Mitte der Sechziger Jahre fasste Bruce Tuckman (4 ) seine Forschungen und die Erkenntnisse anderer in ein Phasenmodell zusammen: Forming, Storming, Norming und Performing sah er als die Stufen, die eine Gruppe auf der Leiter zu ihrer Leistungsfähigkeit erklettert. Sein Modell hat eine ganze Generation von Teamentwicklern beeinflusst. Forming und Storming haben unverkennbare Ähnlichkeiten mit Pseudogemeinschaft und Chaos. In der Phase des Norming wird (neben anderem) Feedback gegeben und werden Spielregeln vereinbart. Doch auch das ist nicht der Prozess des Leer-werdens, den es braucht, um Gemeinschaft wachsen zu lassen.

Als sich zu Beginn der Achtziger Jahre in den USA unter dem Eindruck des Paradigmenwechsels zu einem systemisch-evolutionären und ganzheitlich-spirituellen Weltbild die Organization Transformation-Bewegung zu formieren begann, entstanden auch neue Visionen davon, was ein Team und eine Organisation im besten Fall sein könnte. Die Methoden dazu fehlten zwar noch, doch was Peter Vaill (5) als High-Performing System beschrieb und andere (6) als Alignment und Attunement, enthält auch Gemeinschaft, wie sie in diesem Artikel verstanden wird.

Gegen Ende der Achtziger Jahre ist dann auch auf der methodischen Seite etwas geschehen, das interessante Parallelen zu Community Building aufweist. David Bohm, weltbekannter Quantenphysiker und Vordenker des holographischen Universums, entwickelte den Dialog. (7) Dialog strebt nicht den Aufbau von Gemeinschaft in der tiefen Form, so wie sie hier verstanden wird, an. Vielmehr geht es hier primär darum, einer Gruppe von Menschen, die unterschiedlichen Meinungen, Annahmen und vielleicht Weltsichten verhaftet sind, zu helfen, voneinander zu lernen und die Kreativität und Intelligenz der ganzen Gruppe zu steigern. Typischerweise würde eine solche Gruppe miteinander in Diskussion und nicht in Dialog treten. Das heisst, die Meinungen würden aufeinanderprallen, die Gemüter sich vielleicht sogar erhitzen, doch eine gegenseitige Bereicherung fände nicht statt. Der Schlüssel zu Dialog heisst „die eigenen Annahmen und Meinungen suspendieren“, also zeitweilig ausser Kraft setzen. Dann verteidigt man diese nicht mehr und hört andere Meinungen, ohne sie gleich zu beurteilen. Die Ähnlichkeiten zum Stadium des Leer-werdens beim Community Building sind unübersehbar. Nur dass ein noch umfassenderes Leer-werden verlangt wird, wenn Gemeinschaft entstehen soll. Im Prozess des Community Building sprechen die Menschen über sich selbst, beim Dialog kann es auch um eine Sache gehen. Nun, über „Sachen“ – und möglicherweise sehr konfliktäre – muss auch jede Gemeinschaft sprechen, die eine gemeinsame Aufgabe hat. Und dann ist Dialog mit seiner Intensität des Zuhörens und des Ernstnehmens anderer Meinungen zweifelsohne der richtige Gesprächsmodus.

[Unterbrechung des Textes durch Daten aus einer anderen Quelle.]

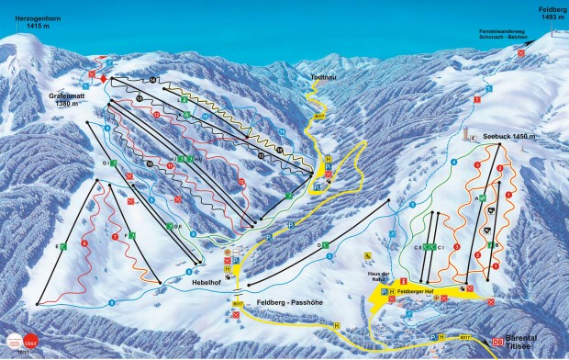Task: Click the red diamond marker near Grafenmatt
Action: point(104,79)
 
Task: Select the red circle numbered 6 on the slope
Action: point(84,242)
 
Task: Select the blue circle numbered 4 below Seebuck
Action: point(452,163)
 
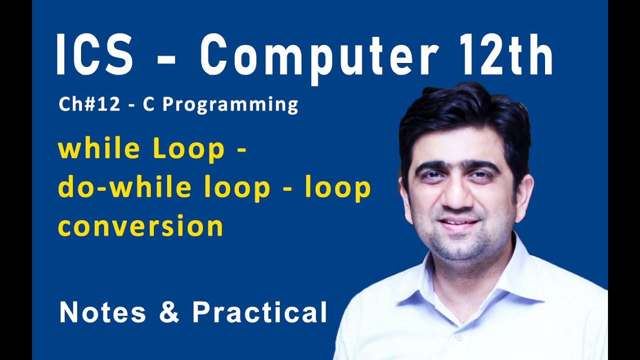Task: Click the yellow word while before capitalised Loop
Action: (94, 149)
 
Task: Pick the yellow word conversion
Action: (140, 226)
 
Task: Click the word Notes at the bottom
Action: (102, 312)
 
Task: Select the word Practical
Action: (260, 312)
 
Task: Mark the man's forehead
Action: (458, 148)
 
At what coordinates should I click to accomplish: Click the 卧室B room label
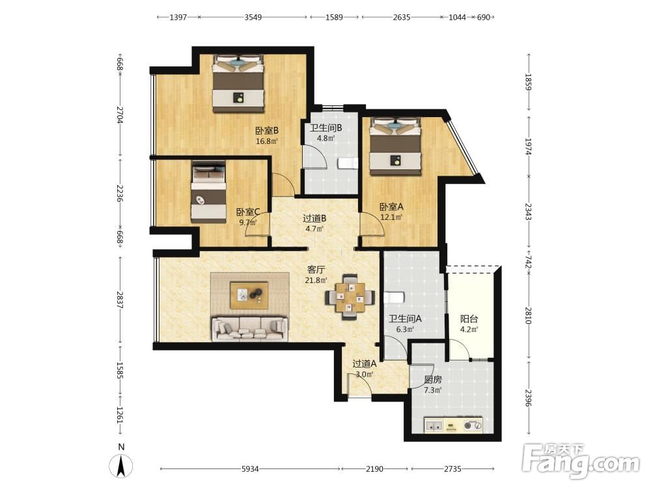coord(266,131)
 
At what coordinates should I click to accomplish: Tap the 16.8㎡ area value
coord(266,141)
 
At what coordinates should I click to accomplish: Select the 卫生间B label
coord(326,128)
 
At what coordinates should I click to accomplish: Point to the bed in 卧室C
coord(208,191)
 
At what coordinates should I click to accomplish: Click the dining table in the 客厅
coord(350,297)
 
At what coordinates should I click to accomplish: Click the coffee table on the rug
coord(249,295)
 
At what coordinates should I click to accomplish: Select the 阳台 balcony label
coord(469,319)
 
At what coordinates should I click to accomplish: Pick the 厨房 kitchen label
coord(433,379)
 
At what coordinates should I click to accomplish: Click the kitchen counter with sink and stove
coord(453,425)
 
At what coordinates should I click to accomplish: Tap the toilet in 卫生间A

Der ganze Artikel: http://www.all-in-one-spirit.de/lit/cb/cb01.htm

Jener Beitrag ist von zwei Menschen geschrieben, die CB in Unternehmen brachten. Dieses Unterfangen finde ich spannend aber auch sehr kritisch.

In einem späteren Beitrag werde ich die Ursprünge von CB sowie Gemeinsamkeiten und Unterschiede zu anderen Ansätzen weiter untersuchen.